Samani asked that if people don’t care about security, why should banks repay lost savings if this is the third time a user has been phished in a month. “There is no way to prove a user did their due diligence to do a claim, as if they didn’t have the latest version of software, banks can refuse to pay outright,” he said.
The conversation between the group asked if we as a society should have to pay for others’ lack of due diligence, particularly if banks will not bail out users forever. If a user is not security savvy, clicks on links indiscriminately and as a result suffers financial loss, the first question to ask the bank is: will they cover the user forever if they show no effort or intent to improve their ways?

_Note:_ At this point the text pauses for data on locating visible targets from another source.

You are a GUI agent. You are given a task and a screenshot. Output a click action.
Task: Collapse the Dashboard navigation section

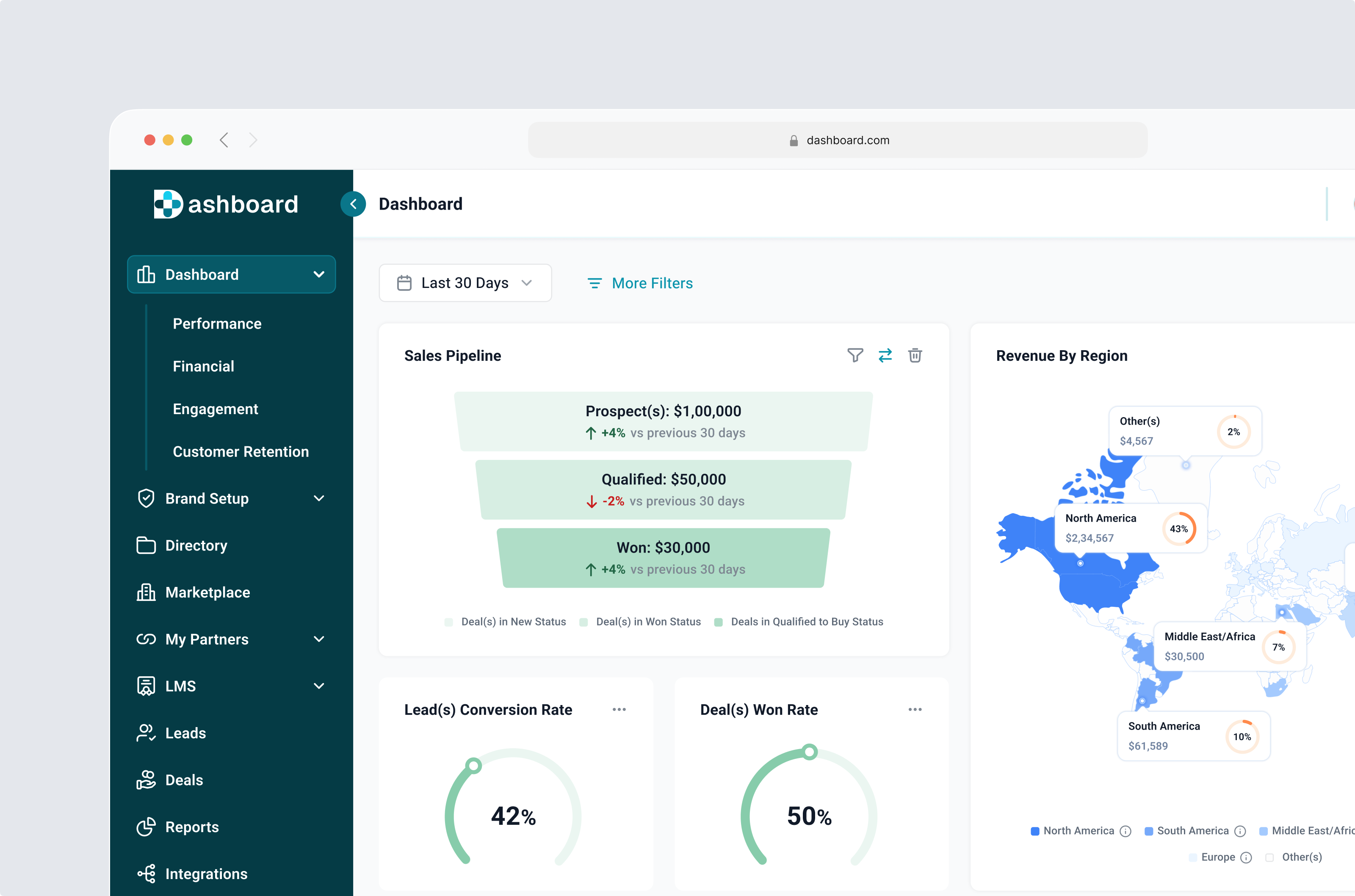[319, 274]
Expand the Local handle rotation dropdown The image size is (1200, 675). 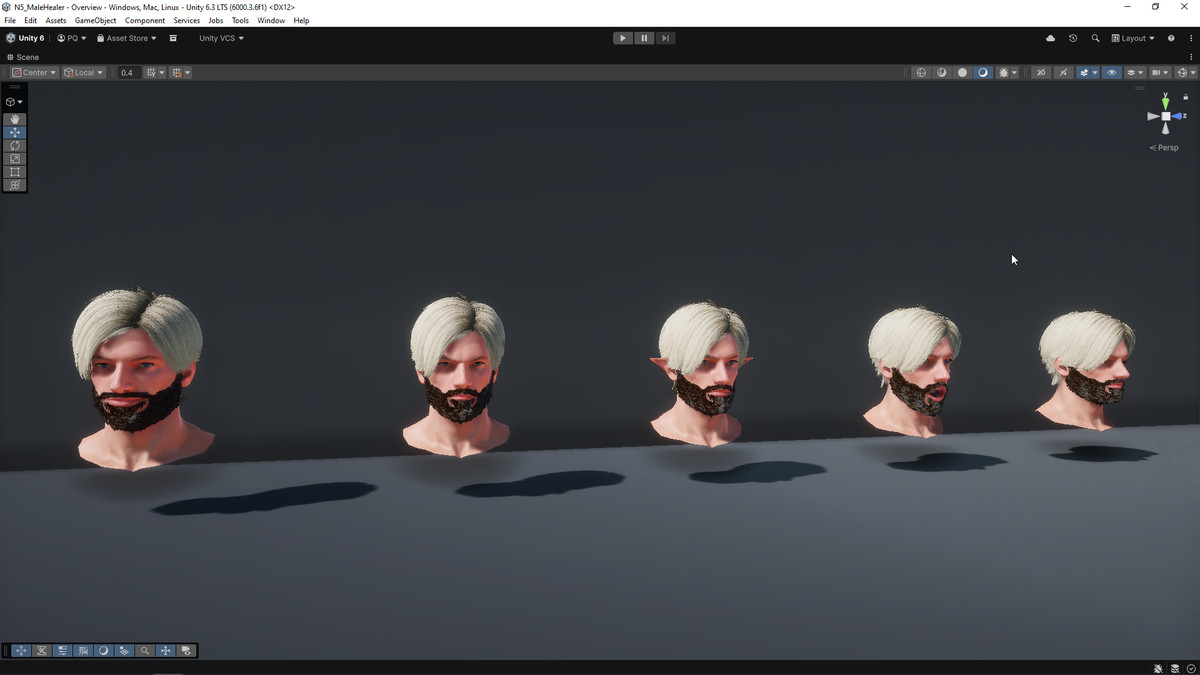[84, 73]
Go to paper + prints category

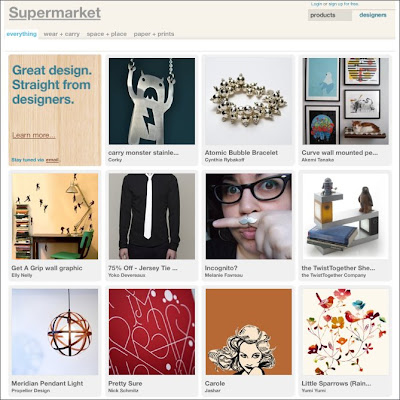pos(154,34)
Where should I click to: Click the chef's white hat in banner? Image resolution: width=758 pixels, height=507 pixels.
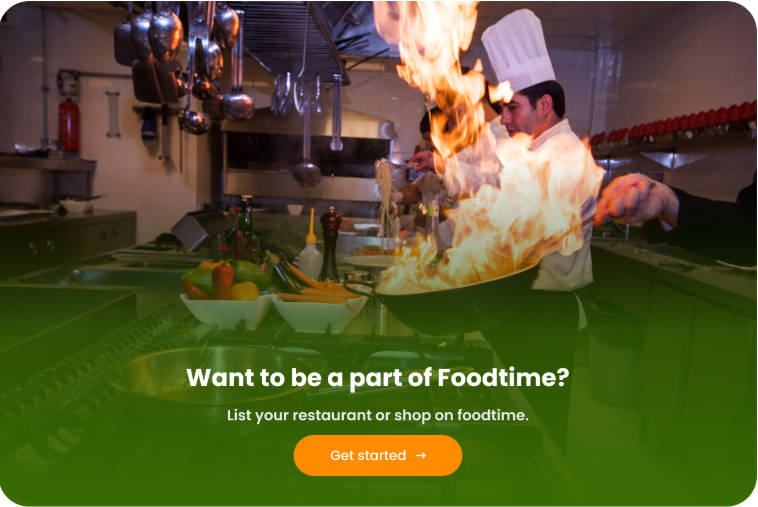518,51
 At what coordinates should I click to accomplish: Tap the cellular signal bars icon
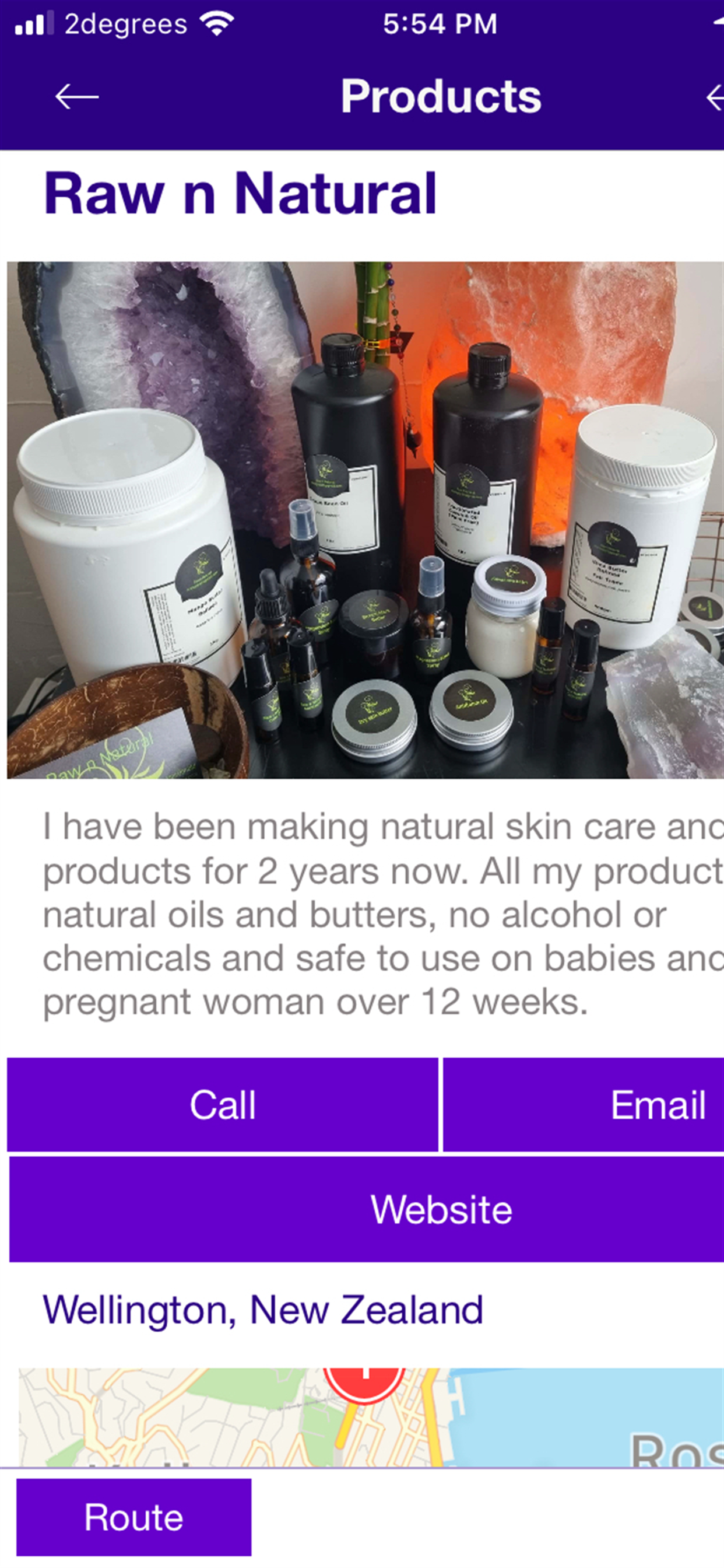coord(30,24)
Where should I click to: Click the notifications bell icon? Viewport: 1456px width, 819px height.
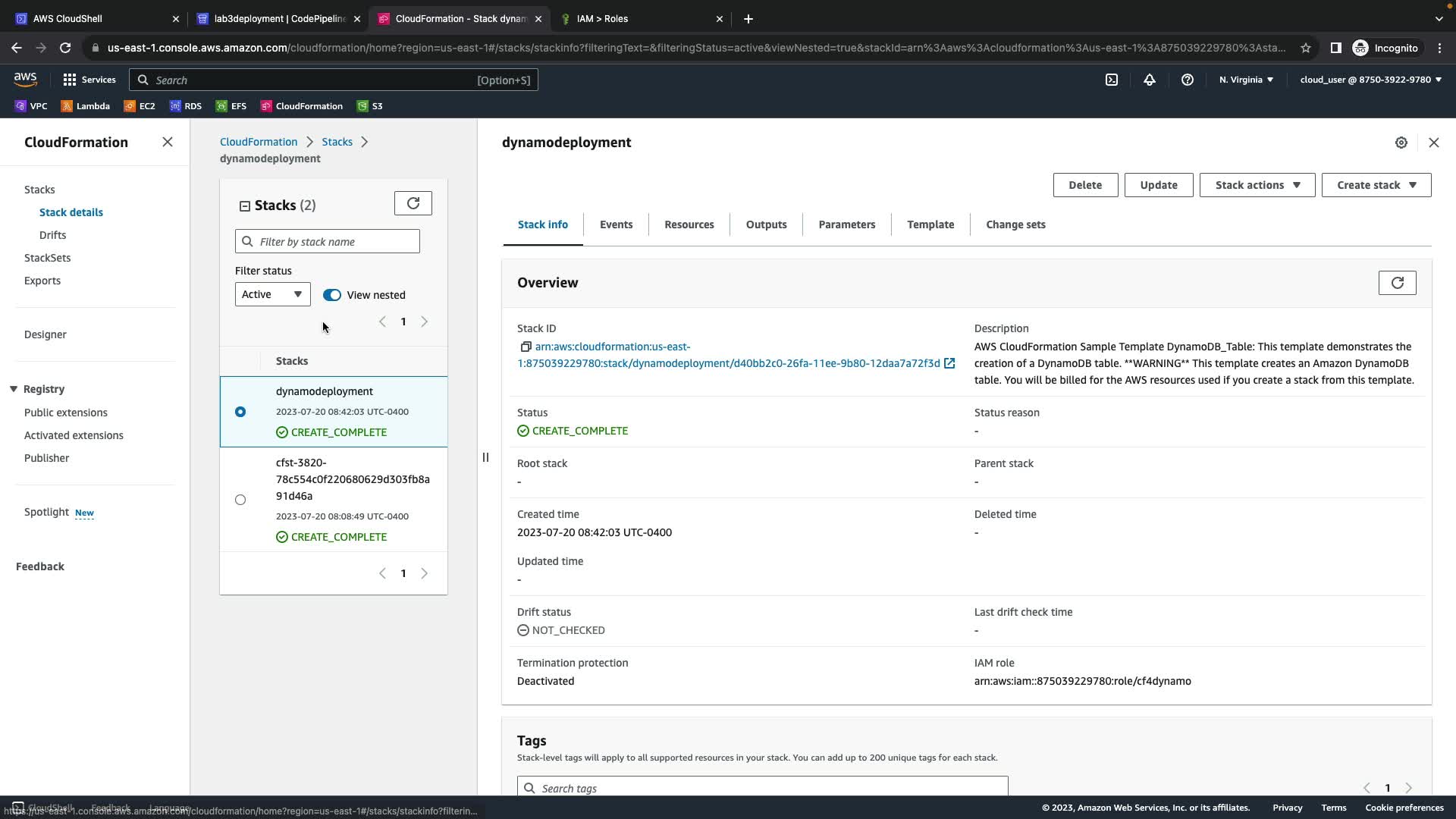pyautogui.click(x=1150, y=80)
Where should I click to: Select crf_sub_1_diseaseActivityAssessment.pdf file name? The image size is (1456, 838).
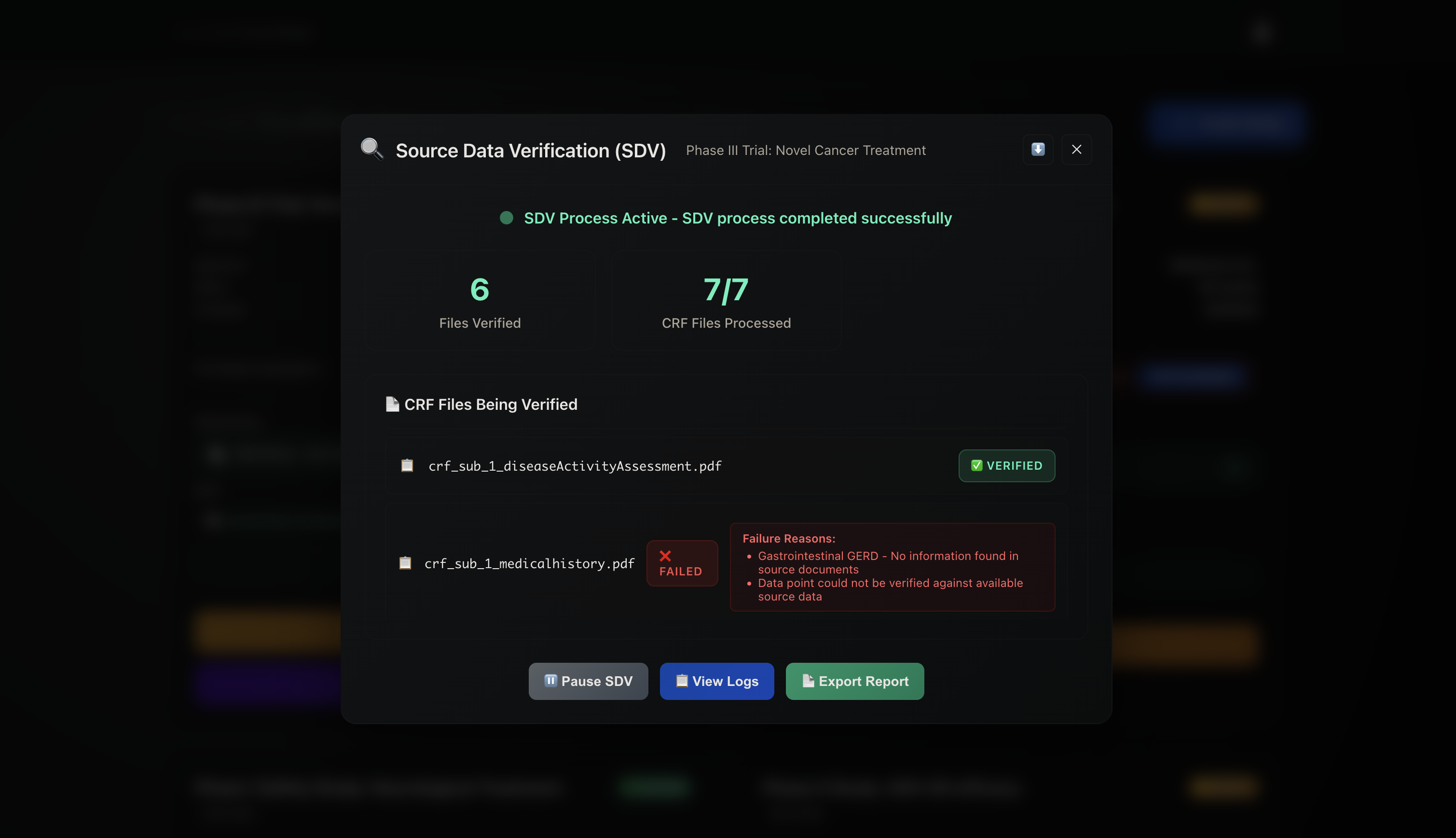click(x=575, y=466)
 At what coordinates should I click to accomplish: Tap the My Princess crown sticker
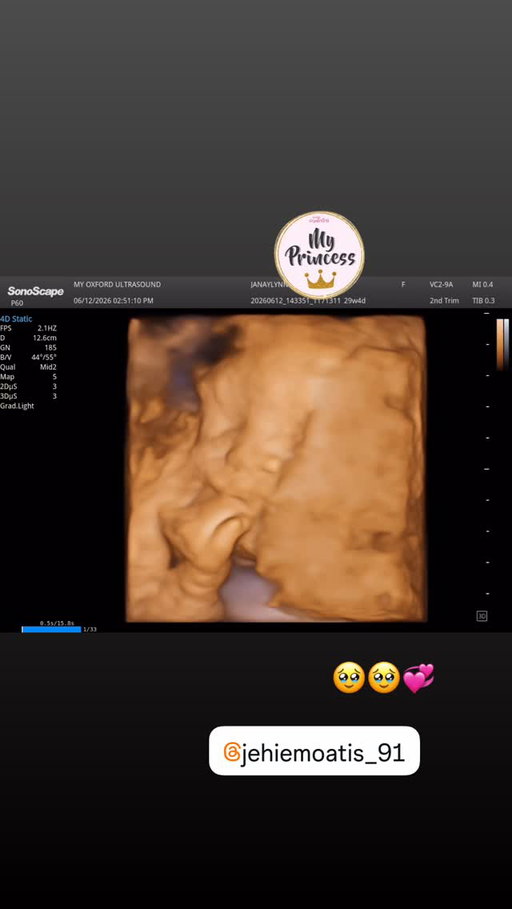319,255
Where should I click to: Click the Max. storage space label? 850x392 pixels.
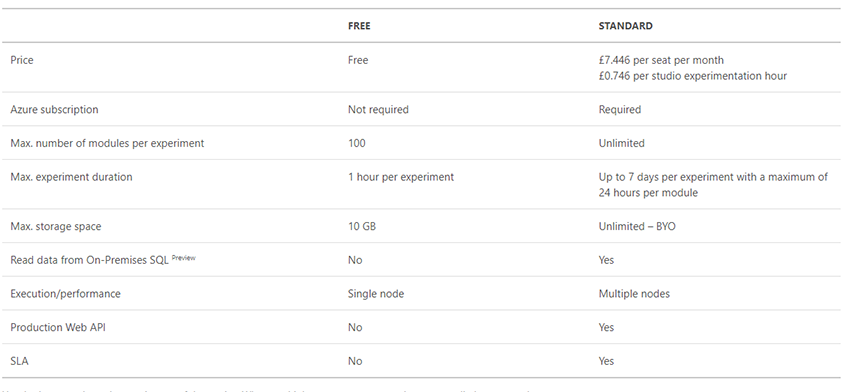[x=56, y=227]
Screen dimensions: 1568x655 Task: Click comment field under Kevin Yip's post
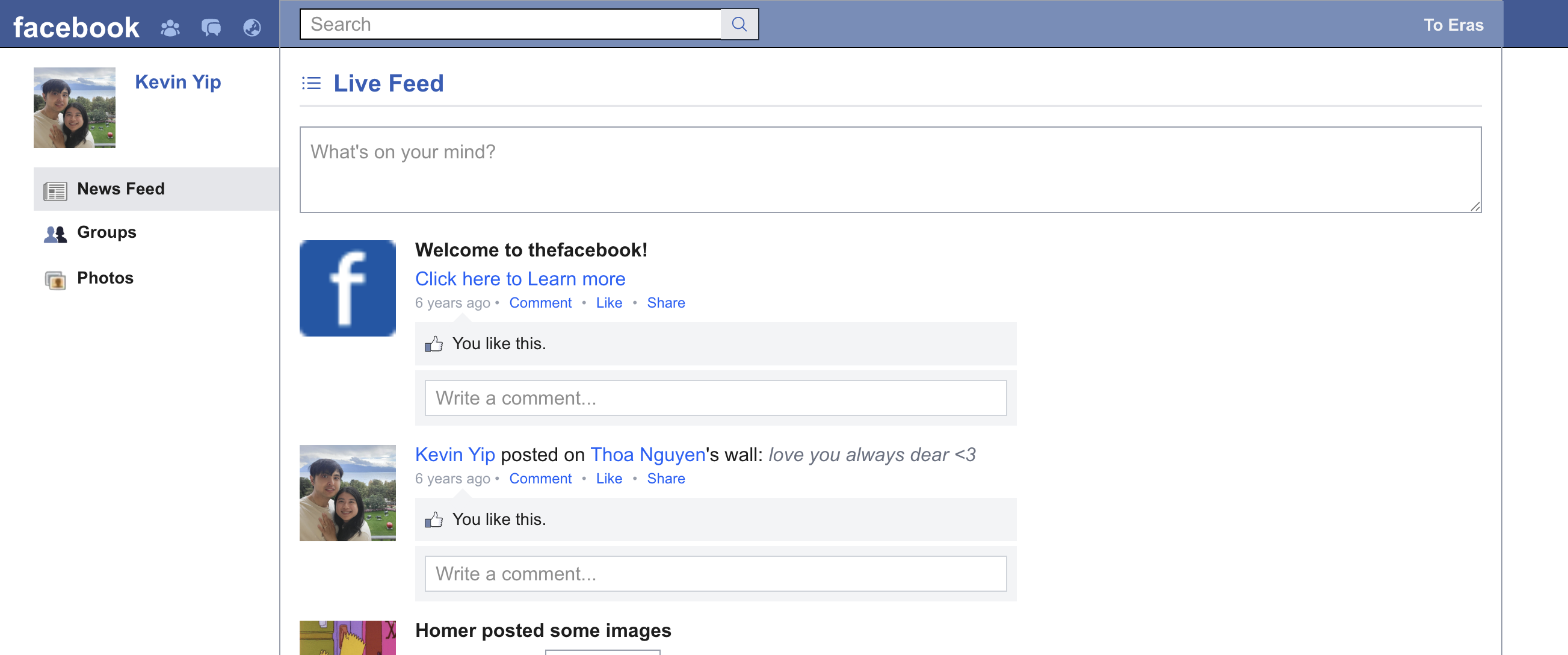coord(715,574)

It is the equivalent of walking down a dark alley and someone steals your wallet, would you take that route again knowing that there is a chance that you will lose money once again and suffer the same personal attack? Online it seems, it is a different game.
In a keynote at the conference, Douglas Maughan from the US Department of Homeland Security asked why home users or small businesses feel the need to buy security technologies when they don’t understand the benefit of it.
The discussion moved on to one of recording online behaviours, and whether a user would allow their bank to put a form of black box recorder in to cover their losses and ensure that the due diligence was being done elsewhere.
Samani said that a black box recorder can show liability to a bank, as it will put a wrapper around user activity and act accordingly from it, as this can prove negligence. “The ability to automatically sense and to detect clicks is too difficult, but it can record the trust element and risk. But if the machine learns, when does this become creepy? Are you happy with analytics if improves your life?”
Some eyebrows may be raised at this concept considering the headlines of the last ten months, but if this is a case of a bank trying to prove a level of negligence and to cover itself so it is not forced to use funds to repay negligent users, then this may be a way forward for them. As for the users, well if they keep making the mistakes then perhaps this can be a form of online electronic tag.
Samani later asked how much personal data is worth to you, stating that the personal data economy will be worth 1 trillion euro by 2020. He said: “Who cares about cyber security? Why don’t people seem to care? If you lose money the bank pays it back so why take it seriously? Is it fair to pay for others negligence when costs from credit card and overdraft interest goes to pay where people are negligent.” He argued that there needs to be an adoption of technologies in order to be fair on those who take it seriously and not paying for the failure of others.
This is an interesting discussion and one that I have not come across in some time in the public awareness debate, and one I am sure that the financial services community will welcome.